__SOURCE DOCUMENT__
18. In the case of Chengalvaraya Naidu (deceased) by L.Rs v. Jagannath (deceased) by L.Rs and Ors., , the Apex Court held that the Courts of law are meant for imparting justice between the parties. One who comes to Court must come to the Court with clean hands. It is the settled preposition of law that a judgment or decree obtained by playing fraud in the Court is a nullity and non est in the eye of law.
19. In another case in Tiko and Ors. v. Lachman, 1995 Supp. (4) SCC 582 , it was a case where an amendment application came to be filed in execution proceedings in an application under Section 47. In the said case the amendment application to correct the error and description of the mortgage property came to be rejected by the Executing Court holding that it could not go beyond the decree. But revision was also dismissed by the High Court. The Apex Court held that technically speaking the Executing Court could not go beyond the decree but as the Executing Court was the Court, which could have amended the plaint and decree, it was open to that Court to treat the application as an application made before the decretal Court and proceed to dispose off the same in accordance with law.
20. This Court in Smt. Tara Bai's case, supra, had an occasion to go into the question whether a suit could be filed or review petition could be filed to question the compromise decree on the ground that it was un-lawful and barred under Rule 3-A of Order 23. The Court held at paras 6, 7 and 8 as under:
"6. The Trial Court dismissed LA. No. 3 mainly on the ground that a suit to question a compromise decree was now barred by Order 23, Rule 3-A of the CPC and therefore the only remedy open to the party was to file a review application under Order 47 of the CPC. Order 23, Rule 3-A of the CPC reads as:
"No suit shall lie to set aside a decree on the ground that the compromise on which the decree is based was not lawful".
The explanation to Order 23, Rule 3 of the CPC reads as:
"An agreement or compromise which is void or voidable under the Indian Contract Act, 1872, shall not be deemed to be lawful within the meaning of this rule".

__DATA__
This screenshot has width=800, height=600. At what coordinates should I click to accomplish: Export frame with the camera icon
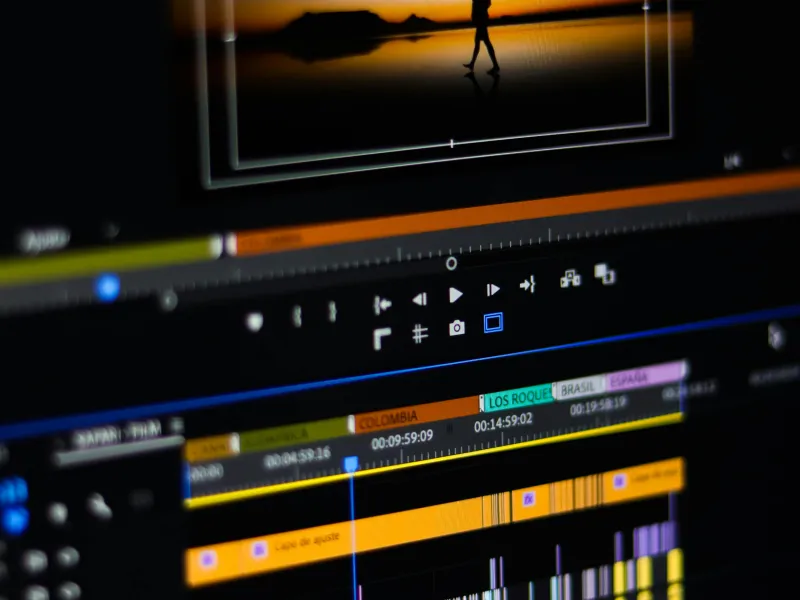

__INSTRUCTION 1__
In the judgment excerpt, what does the Apex Court say about a judgment or decree obtained by playing fraud in the Court?
__INSTRUCTION 2__
Print the judgment excerpt word for word from "19. In another" to "accordance with law.".

__COMPLETE OUTPUT 1__
It is a nullity and non est in the eye of law.

__COMPLETE OUTPUT 2__
19. In another case in Tiko and Ors. v. Lachman, 1995 Supp. (4) SCC 582 , it was a case where an amendment application came to be filed in execution proceedings in an application under Section 47. In the said case the amendment application to correct the error and description of the mortgage property came to be rejected by the Executing Court holding that it could not go beyond the decree. But revision was also dismissed by the High Court. The Apex Court held that technically speaking the Executing Court could not go beyond the decree but as the Executing Court was the Court, which could have amended the plaint and decree, it was open to that Court to treat the application as an application made before the decretal Court and proceed to dispose off the same in accordance with law.